*Source information*:
::::::
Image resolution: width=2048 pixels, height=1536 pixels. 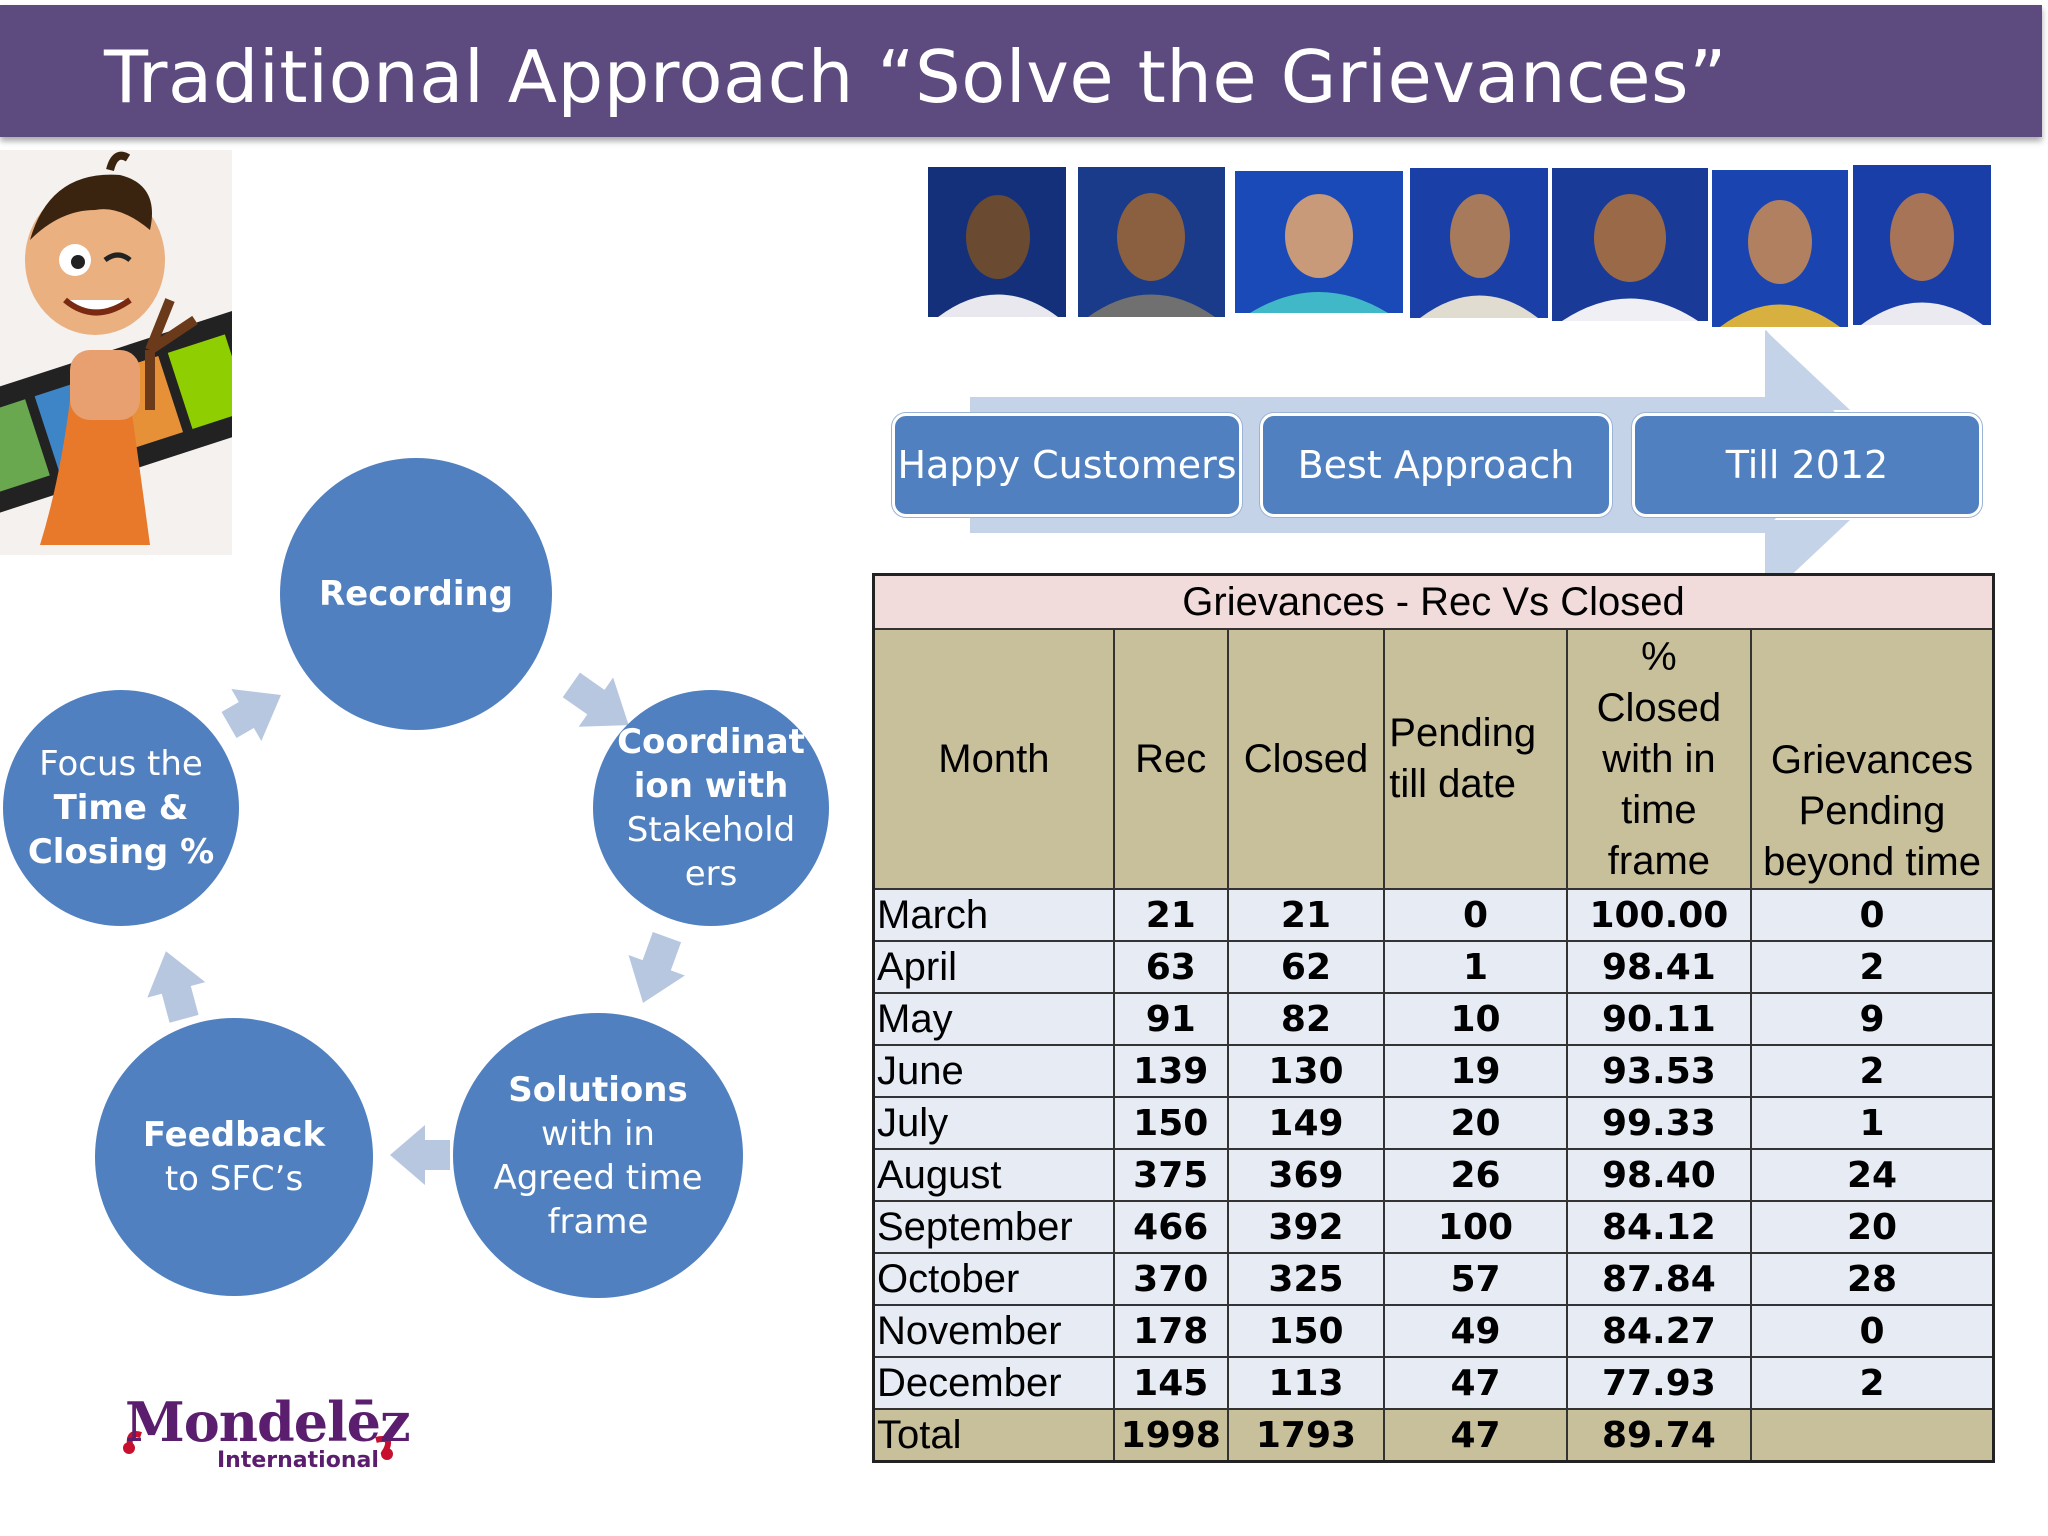 What do you see at coordinates (1659, 1019) in the screenshot?
I see `cell-pct: 90.11` at bounding box center [1659, 1019].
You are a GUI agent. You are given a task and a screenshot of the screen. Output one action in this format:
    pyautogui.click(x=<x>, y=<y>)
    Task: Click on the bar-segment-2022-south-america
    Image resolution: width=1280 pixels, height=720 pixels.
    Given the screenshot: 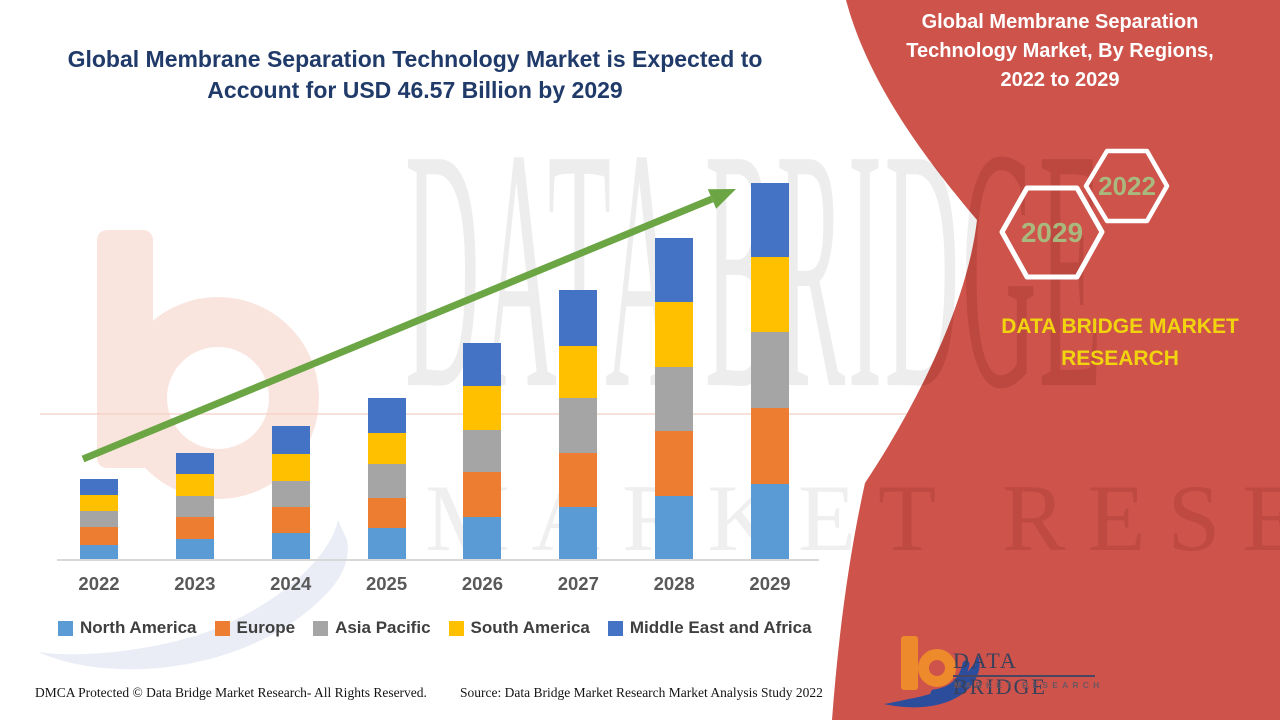 What is the action you would take?
    pyautogui.click(x=99, y=504)
    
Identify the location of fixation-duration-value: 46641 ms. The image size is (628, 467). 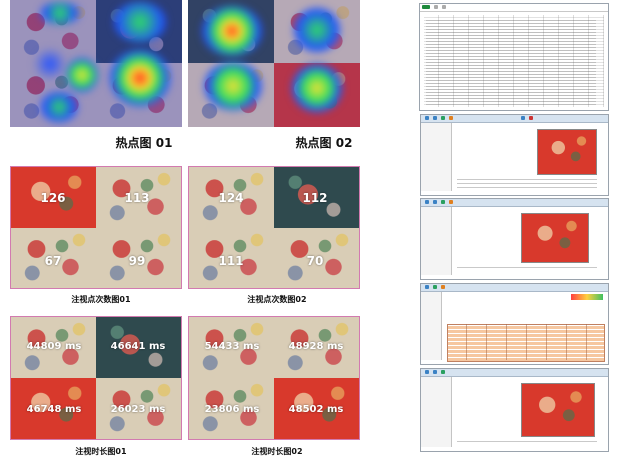
(138, 346).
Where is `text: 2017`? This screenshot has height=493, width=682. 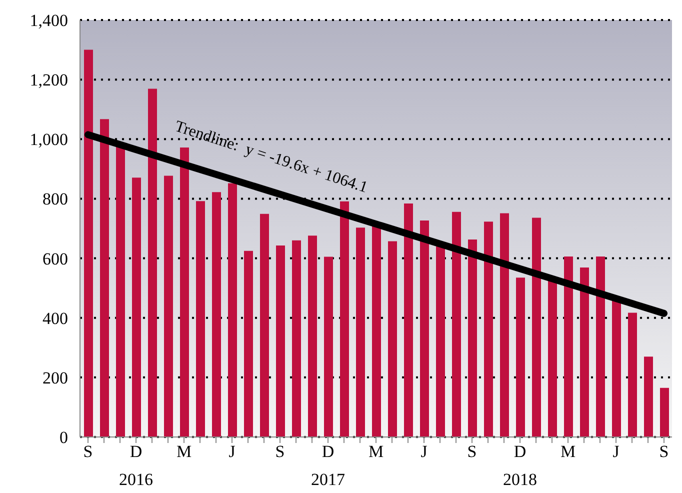
text: 2017 is located at coordinates (328, 480).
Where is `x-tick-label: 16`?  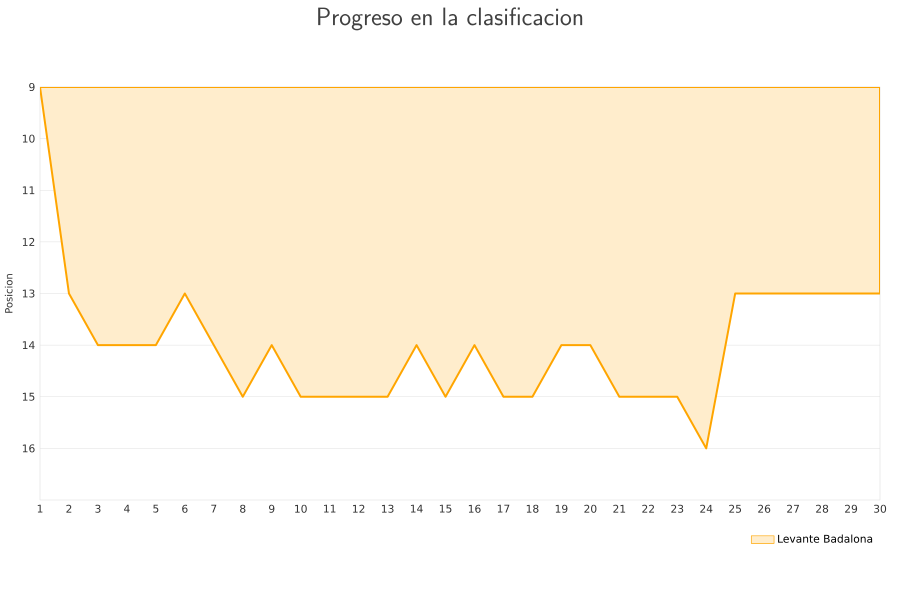
x-tick-label: 16 is located at coordinates (474, 508).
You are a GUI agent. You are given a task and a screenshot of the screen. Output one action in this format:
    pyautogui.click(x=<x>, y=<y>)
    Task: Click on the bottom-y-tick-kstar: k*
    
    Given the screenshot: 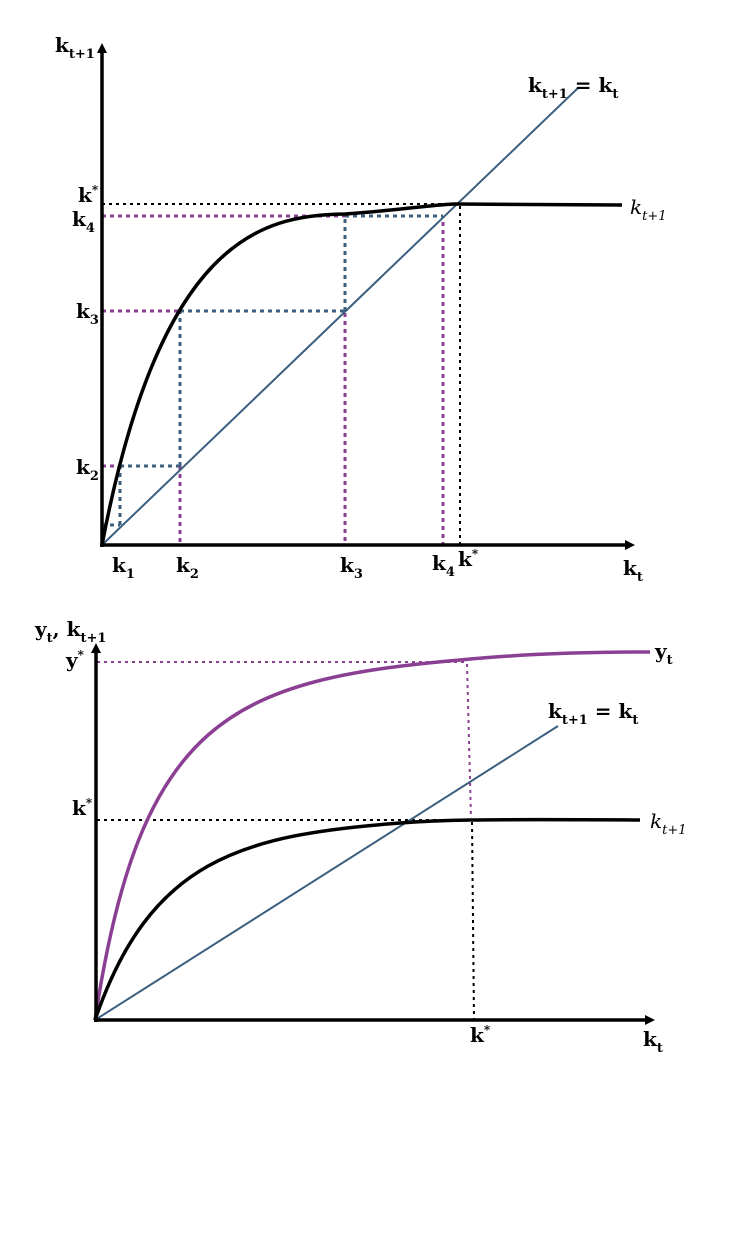 What is the action you would take?
    pyautogui.click(x=82, y=808)
    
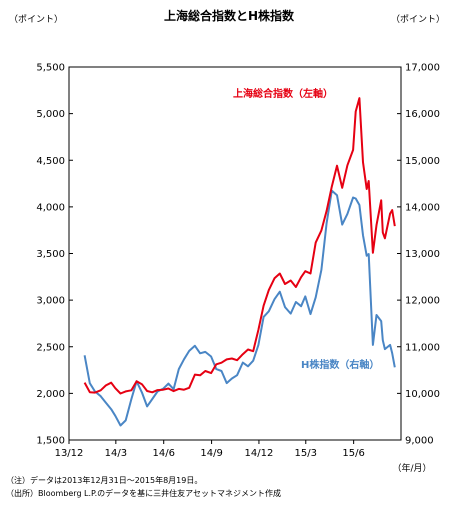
::::::
Please return every line of the data above that contains the string "pyautogui".

    pyautogui.click(x=<x>, y=<y>)
    pyautogui.click(x=99, y=504)
    pyautogui.click(x=<x>, y=<y>)
    pyautogui.click(x=82, y=808)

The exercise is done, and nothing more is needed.